[begin Listed entries]

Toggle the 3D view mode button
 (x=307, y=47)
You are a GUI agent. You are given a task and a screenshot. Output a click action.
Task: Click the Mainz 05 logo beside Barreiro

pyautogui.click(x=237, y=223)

[end Listed entries]
[begin Listed entries]

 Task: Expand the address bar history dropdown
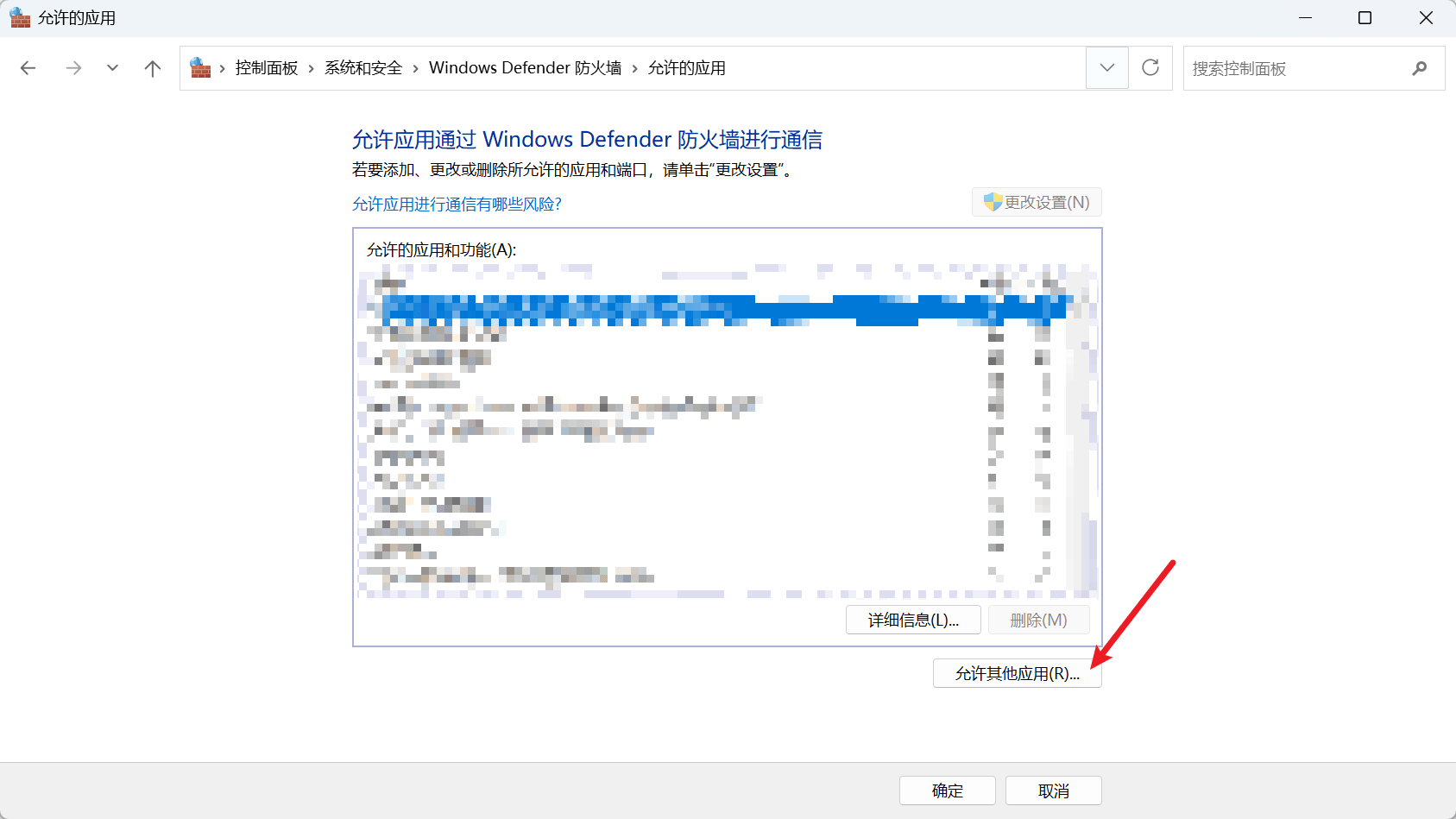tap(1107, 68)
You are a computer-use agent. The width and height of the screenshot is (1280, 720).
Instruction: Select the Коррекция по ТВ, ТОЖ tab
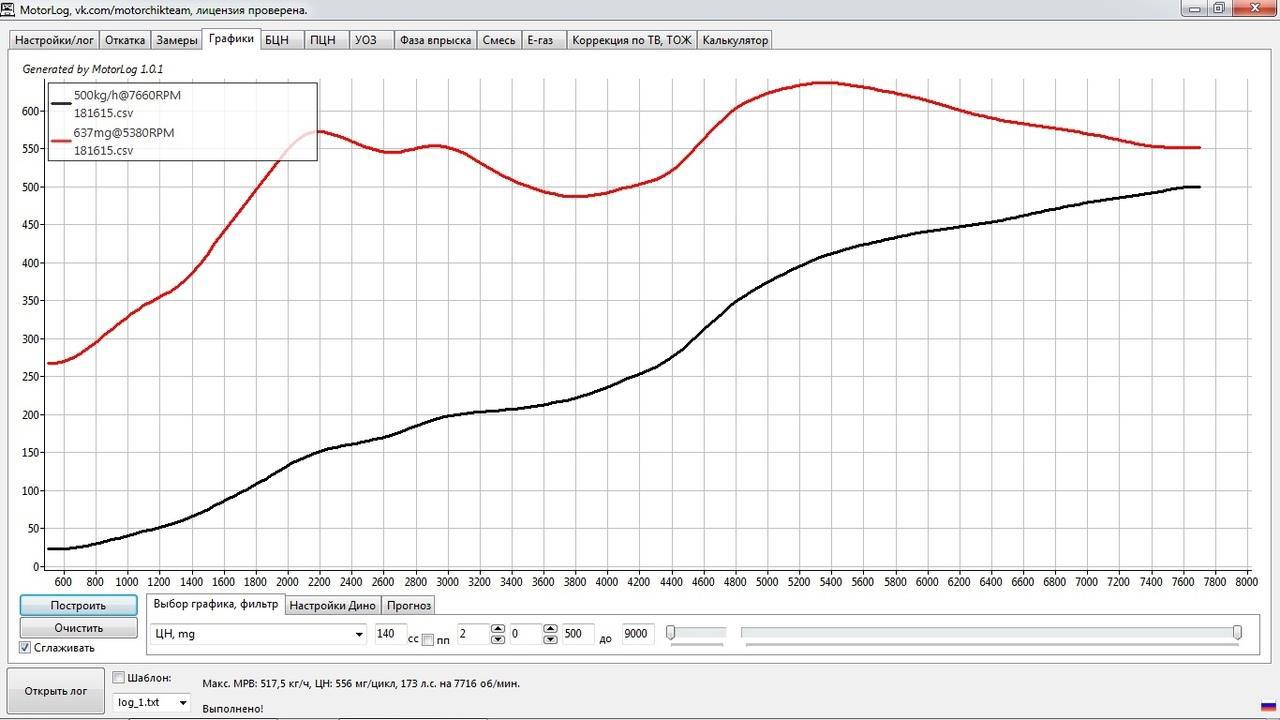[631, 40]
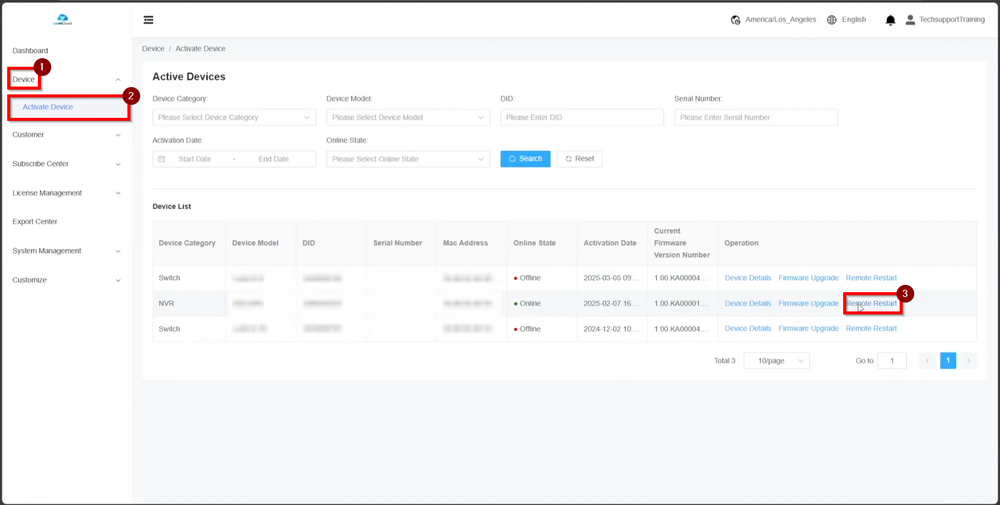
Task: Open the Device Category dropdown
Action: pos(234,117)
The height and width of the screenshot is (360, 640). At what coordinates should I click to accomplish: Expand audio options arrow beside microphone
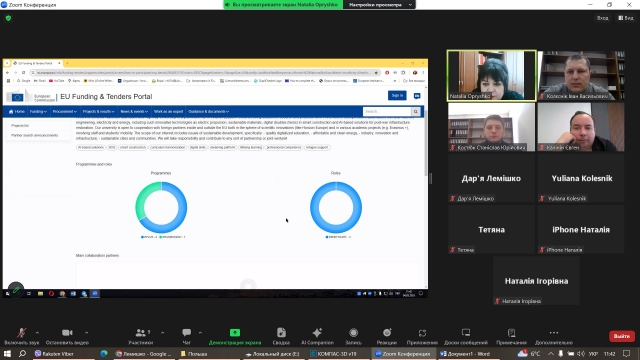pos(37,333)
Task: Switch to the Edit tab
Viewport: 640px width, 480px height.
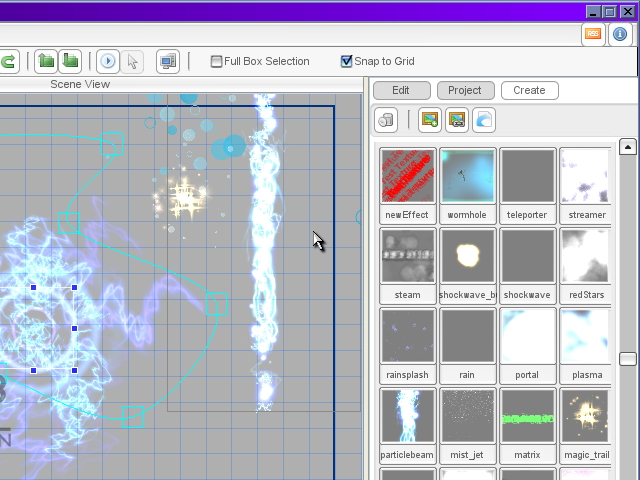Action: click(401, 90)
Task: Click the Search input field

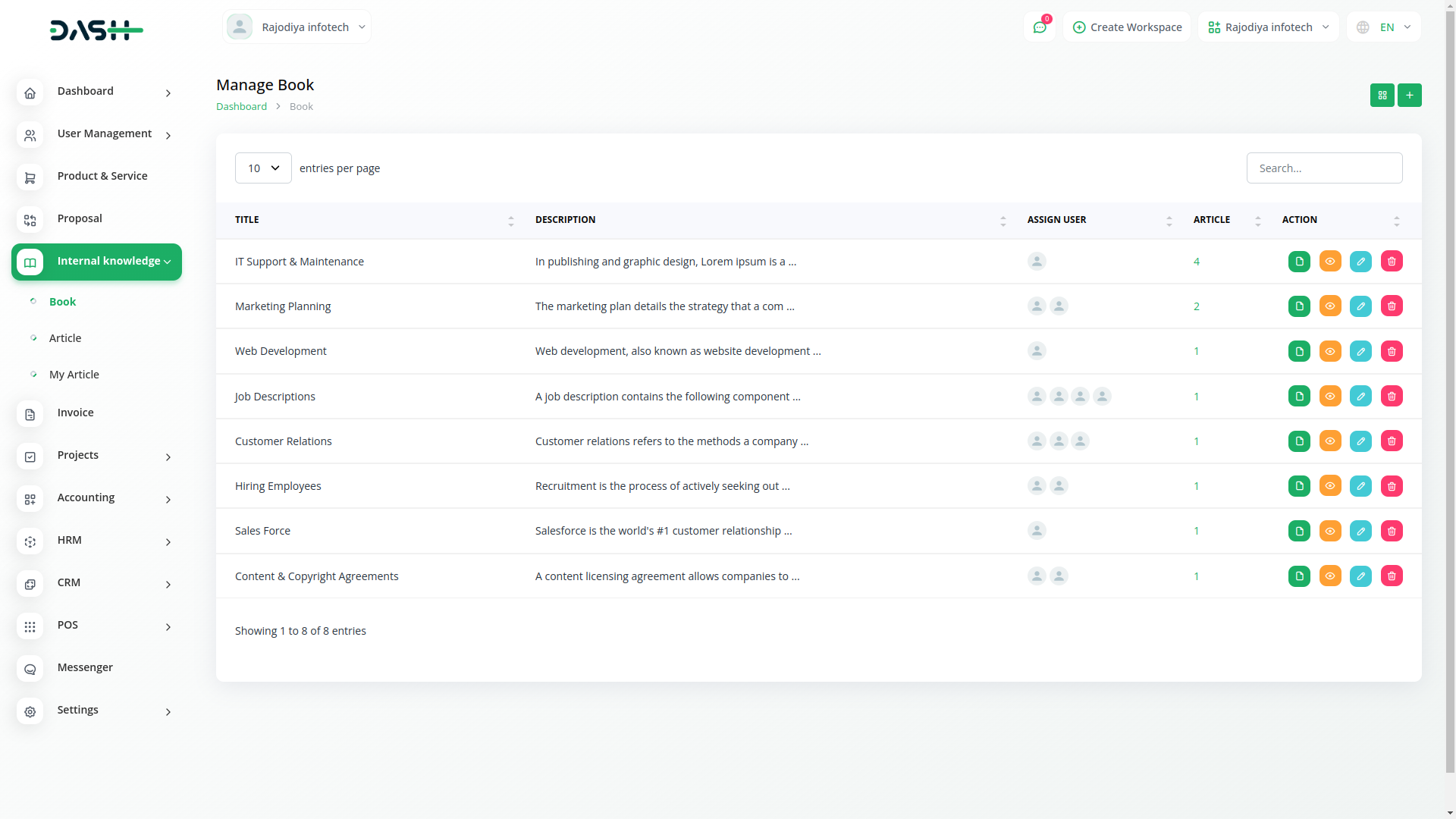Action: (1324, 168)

[end Listed entries]
[begin Listed entries]

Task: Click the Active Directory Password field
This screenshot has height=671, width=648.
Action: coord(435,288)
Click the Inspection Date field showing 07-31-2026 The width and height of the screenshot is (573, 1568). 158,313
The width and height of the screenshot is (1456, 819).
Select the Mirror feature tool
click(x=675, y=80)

[end Listed entries]

• [Short problem] Pick out each line of the data above that contains the word "beside", and copy those lines in full.

• [Written solution]
Task: Click the Mainz 05 logo beside Barreiro
The height and width of the screenshot is (360, 640). At what coordinates should I click to accomplish: Expand audio options arrow beside microphone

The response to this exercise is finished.